This issue documents @Known4225's AMDC platform onboarding project. This project will span C code firmware development, Python interface to AMDC, and creating a new page on the docs.amdc.dev website which summarizes your findings.
Goal: Quantify how long various math operation take to run on the AMDC real-time digital signal processor ("DSP").
Outcome: Report written in markdown and published on the docs website under GETTING STARTED / User Guide / Math Operations
Background
The AMDC is used for real-time control of motor drive systems: every X seconds, the AMDC samples various sensor input, performs some math on the sampled values, and then updates the PWM outputs based on the math. In the default firmware, the value of X is 100 microseconds, or a control rate of 10 kHz.
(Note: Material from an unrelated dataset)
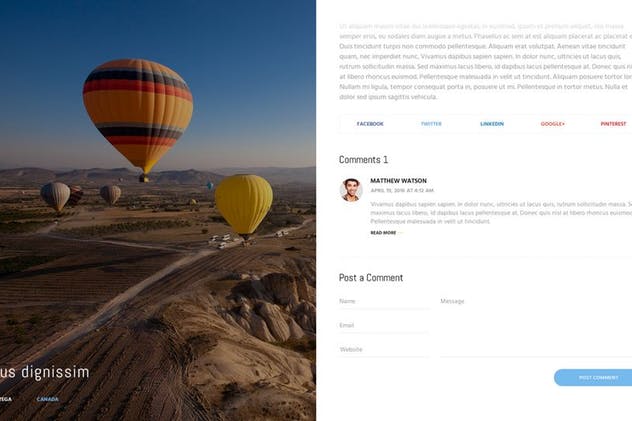This screenshot has width=632, height=421.
Task: Click the post title ending in dignissim
Action: pyautogui.click(x=45, y=372)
For this all to work correctly, the firmware must compute the required math operations in a short time, i.e., much less than 100 us.
The AMDC uses a PicoZed system-on-module for its "brains". On this module, it has a AMD Xilinx Zynq-700 system-on-chip which is the main processor. This processor has dual core DSP and FPGA. The code which computes the math operations as described above runs on the DSP. The DSP is a standard ARM Cortex-A9 core. This is a relatively powerful processor.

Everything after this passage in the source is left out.